Directive – Copy the material below without any change, beginning with the line that contains "Image resolution: width=559" and continuing through the line that contains "pyautogui.click(x=440, y=119)", both of those lines included.

Provided information –
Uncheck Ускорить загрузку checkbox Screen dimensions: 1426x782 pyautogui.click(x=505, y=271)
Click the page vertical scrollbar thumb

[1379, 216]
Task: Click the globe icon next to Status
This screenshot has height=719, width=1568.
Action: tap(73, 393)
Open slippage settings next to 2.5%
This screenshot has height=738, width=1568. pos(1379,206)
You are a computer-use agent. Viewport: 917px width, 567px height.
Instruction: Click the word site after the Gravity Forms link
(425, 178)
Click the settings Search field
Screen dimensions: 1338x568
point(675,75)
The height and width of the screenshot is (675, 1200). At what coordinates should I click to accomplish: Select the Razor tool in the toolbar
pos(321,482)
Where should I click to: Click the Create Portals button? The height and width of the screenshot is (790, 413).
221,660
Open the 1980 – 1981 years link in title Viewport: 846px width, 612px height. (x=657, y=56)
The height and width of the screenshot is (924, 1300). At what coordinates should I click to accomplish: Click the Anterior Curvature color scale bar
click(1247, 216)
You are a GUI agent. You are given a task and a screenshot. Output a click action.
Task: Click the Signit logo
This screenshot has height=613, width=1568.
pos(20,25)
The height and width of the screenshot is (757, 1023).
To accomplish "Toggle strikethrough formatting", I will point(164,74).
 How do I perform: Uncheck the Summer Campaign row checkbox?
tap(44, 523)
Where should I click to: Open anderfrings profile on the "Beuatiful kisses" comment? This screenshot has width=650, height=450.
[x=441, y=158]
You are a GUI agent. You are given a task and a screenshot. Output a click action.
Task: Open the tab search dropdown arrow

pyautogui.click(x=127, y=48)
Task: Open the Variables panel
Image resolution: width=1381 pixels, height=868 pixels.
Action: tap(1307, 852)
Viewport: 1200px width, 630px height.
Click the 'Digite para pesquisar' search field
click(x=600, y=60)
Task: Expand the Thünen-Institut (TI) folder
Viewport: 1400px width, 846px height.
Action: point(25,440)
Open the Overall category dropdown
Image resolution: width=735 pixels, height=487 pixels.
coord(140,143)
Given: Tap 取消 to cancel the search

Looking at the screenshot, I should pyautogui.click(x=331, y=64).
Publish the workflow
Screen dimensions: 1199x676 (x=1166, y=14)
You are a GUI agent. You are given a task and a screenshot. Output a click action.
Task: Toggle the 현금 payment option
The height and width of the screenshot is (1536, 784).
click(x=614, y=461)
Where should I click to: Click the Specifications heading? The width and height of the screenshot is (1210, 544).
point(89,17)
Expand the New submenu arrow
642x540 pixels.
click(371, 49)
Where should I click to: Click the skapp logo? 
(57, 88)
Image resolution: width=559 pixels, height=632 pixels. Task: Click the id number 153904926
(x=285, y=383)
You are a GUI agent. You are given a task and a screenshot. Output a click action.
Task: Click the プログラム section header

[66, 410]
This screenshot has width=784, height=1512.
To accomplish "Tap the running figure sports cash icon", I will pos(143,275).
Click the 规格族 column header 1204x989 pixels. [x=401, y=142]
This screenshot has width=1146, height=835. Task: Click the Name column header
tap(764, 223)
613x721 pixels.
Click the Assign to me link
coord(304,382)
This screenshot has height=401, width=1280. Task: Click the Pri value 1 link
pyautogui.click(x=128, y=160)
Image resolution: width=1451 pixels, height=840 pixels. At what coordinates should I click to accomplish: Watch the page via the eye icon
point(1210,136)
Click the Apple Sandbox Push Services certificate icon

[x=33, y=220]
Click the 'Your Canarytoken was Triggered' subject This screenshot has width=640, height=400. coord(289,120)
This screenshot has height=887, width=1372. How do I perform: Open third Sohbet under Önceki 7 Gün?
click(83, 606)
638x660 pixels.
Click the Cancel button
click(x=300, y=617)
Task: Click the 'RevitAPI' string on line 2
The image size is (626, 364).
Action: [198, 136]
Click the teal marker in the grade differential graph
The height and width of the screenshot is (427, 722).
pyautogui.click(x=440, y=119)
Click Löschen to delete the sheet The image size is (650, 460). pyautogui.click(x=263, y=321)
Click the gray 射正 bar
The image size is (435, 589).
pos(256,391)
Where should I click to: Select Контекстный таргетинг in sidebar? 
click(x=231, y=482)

Exercise answer –
Image resolution: width=559 pixels, height=632 pixels. Task: Click the id number 153904926
(x=285, y=383)
You are a GUI agent. You are given a task and a screenshot. Output a click action.
Task: Click the プログラム section header

[66, 410]
This screenshot has width=784, height=1512.
To accomplish "Tap the running figure sports cash icon", I will pos(143,275).
Click the 规格族 column header 1204x989 pixels. [x=401, y=142]
This screenshot has width=1146, height=835. Task: Click the Name column header
tap(764, 223)
613x721 pixels.
Click the Assign to me link
coord(304,382)
This screenshot has height=401, width=1280. Task: Click the Pri value 1 link
pyautogui.click(x=128, y=160)
Image resolution: width=1451 pixels, height=840 pixels. At what coordinates should I click to accomplish: Watch the page via the eye icon
point(1210,136)
Click the Apple Sandbox Push Services certificate icon

[x=33, y=220]
Click the 'Your Canarytoken was Triggered' subject This screenshot has width=640, height=400. coord(289,120)
This screenshot has height=887, width=1372. How do I perform: Open third Sohbet under Önceki 7 Gün?
click(83, 606)
638x660 pixels.
Click the Cancel button
click(x=300, y=617)
Task: Click the 'RevitAPI' string on line 2
The image size is (626, 364).
Action: [198, 136]
Click the teal marker in the grade differential graph
The height and width of the screenshot is (427, 722).
pyautogui.click(x=440, y=119)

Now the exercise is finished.